Quando un anticiclone si impossessa del Mediterraneo spesso mette radici e risulta assai difficile scalzarlo.
Se invece la sua forza non è sufficiente a prendere in mano il comando della situazione, l’instabilità può girovagare per giorni nel Mare Nostrum e la stabilità può diventare un’utopia.
E’ quello che sta succedendo in questi giorni. L’alta pressione di inizio maggio ha assicurato il bel tempo, ma come detto più volte, non aveva basi solide in quota. Al primo affondo depressionario la struttura ha ceduto ed ora eccoci qua, alle prese con un altro periodo caratterizzato da nubi e pioggia.

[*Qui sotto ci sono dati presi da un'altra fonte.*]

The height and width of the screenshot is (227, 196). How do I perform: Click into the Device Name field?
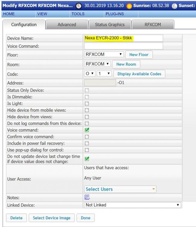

Passata la fase acuta di maltempo, individuabile grossomodo con il fine settimana, il tempo non guarirà subito.
L’Italia resterà intrappolata in una zona di bassa pressione. Non avremo più piogge pesanti e continue, ma la parte del leone verrà fatta dai rovesci o dai temporali, che si manifesteranno con una certa frequenza al centro-nord almeno fino a mercoledì 21.
Ci aspetta quindi un tempo nettamente primaverile…e molto poco estivo!
Solo giovedì 22 l’alta pressione africana sembra rialzare la testa, ma l’eccessiva distanza temporale impone logicamente cautela.
Anche le temperature si manterranno tutto sommato gradevoli: fresco (gradevole) al centro-nord; più caldo (ma sempre gradevole) al sud.